> Required task 1:
Pull out each line of the rows that contains the string "This", and copy those lines.
[Start Document excerpt]
# How to install sub panel in detached garage 70' away



## MEC (Feb 9, 2009)

I think I am learning the right things needed to add a Sub Panel in my garage. My house panel is currently full (200 Amp service) so I would have to put in some half breakers to open up two positions. I have to go 40' inside my house before I go out and underground. Would it be cost effective to run indoor wire to a junction box then splice to the direct bury kind? Being that I am going 70' outside, should I not run ground wire but instead put a ground rod in at the garage service entrance? With this distance in mind, what guage and type wire should be used for a 60 amp service? What if I decide to go 100 Amp service. With a full house panel and a 200 main, I have two central AC units, electric stove and many houshold circuits. Is the addition of the 60 or 100 amp sub panel pushing the limit?
Thanks for any advice someone can provide to me.


----------



## jamiedolan (Sep 2, 2008)
[End Document excerpt]
> Required task 2:
Answer these questions using the garage sub panel thread.
(a) How far inside the house does the wire have to run before it goes out and underground?
(b) What amperage is the existing house service?
(c) How many central AC units does the house have?
[Start Exercise materials]
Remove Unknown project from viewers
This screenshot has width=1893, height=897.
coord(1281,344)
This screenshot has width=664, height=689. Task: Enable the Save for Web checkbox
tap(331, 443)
[End Exercise materials]
> Full output 1:
This screenshot has width=1893, height=897.
This screenshot has width=664, height=689. Task: Enable the Save for Web checkbox

> Full output 2:
(a) 40 feet
(b) 200 Amp
(c) Two